Example 15.1: Fitting a Hyperelastic Constitutive Model to a Set of Uniaxial Stress-Strain Data
The command input shown here is for illustration only. While curve-fitting is possible via command input, Ansys, Inc. recommends using the graphical user interface (GUI) to perform the curve-fitting, or at least visually validating the results using the GUI to ensure a sound fit.
/PREP7 TBFT,FADD,1,HYPER,MOONEY,3 TBFT,EADD,1,UNIA,UNIAX.LOG TBFT,SOLVE,1,HYPER,MOONEY,3 TBFT,FSET,1,HYPER,MOONEY,3
The TBFT,FADD command initializes the curve-fitting procedure for a hyperelastic, three-parameter, Mooney-Rivlin model assigned to material identification number 1.
TBFT,EADD reads the uniaxial experimental data in the uniax.log file as the fitting data for material number 1. The experimental data in the file is a set of engineering-strain vs. engineering-stress input:
0.819139E-01 0.82788577E+00 0.166709E+00 0.15437247E+01 0.253960E+00 0.21686152E+01 0.343267E+00 0.27201819E+01 0.434257E+00 0.32129833E+01 0.526586E+00 0.36589498E+01 0.619941E+00 0.40677999E+01 0.714042E+00 0.44474142E+01 0.808640E+00 0.48041608E+01 0.903519E+00 0.51431720E+01 0.998495E+00 0.54685772E+01 0.109341E+01 0.57836943E+01
TBFT,SOLVE determines the three constitutive parameters for the Mooney-Rivlin model, minimizing the difference between the model and the experimental data.
TBFT,FSET assigns the fitted constitutive parameters to material number 1.
For this problem, the fitted parameters for the three-parameter Mooney-Rivlin model are:
C 10 =
1.338856 |
C 01 = 5.236214 x
10-1 |
C 11 = - 1.648364 x
10-2 |
Following is a mesh developed to simulate the torsion experiment to validate the fitted constitutive model parameters obtained in Calibrating Parameters:
The mesh consists of 1,332 SOLID186 elements using the default formulation (a mixed-displacement pressure formulation with reduced integration).
The attachment of the test specimen to the test apparatus is simulated by boundary conditions applied to the specimen in the region of the clamps, as described here:
The back-left clamp region is fully restrained.
The back-right clamp region is attached to a rigid-contact surface and fixed in place.
The front-left clamp region is attached to a rigid-contact surface and displaced in the z direction to simulate a clamping displacement equal to 25 percent of the specimen thickness.
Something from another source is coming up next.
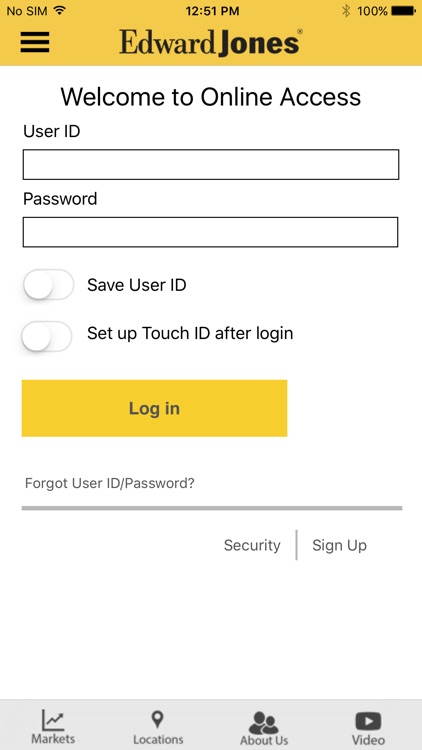This screenshot has width=422, height=750.
Task: Tap the Wi-Fi status icon
Action: coord(60,10)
The same is true for the front-right clamp region.
The stretching to 50 percent engineering strain is simulated by displacing the rigid-contact surfaces attached to the right clamp regions while holding left clamp regions fixed.
The torsion of the specimen is simulated by holding the left clamp region in place and twisting the keypoints attached to the right contact surfaces about the longitudinal axis.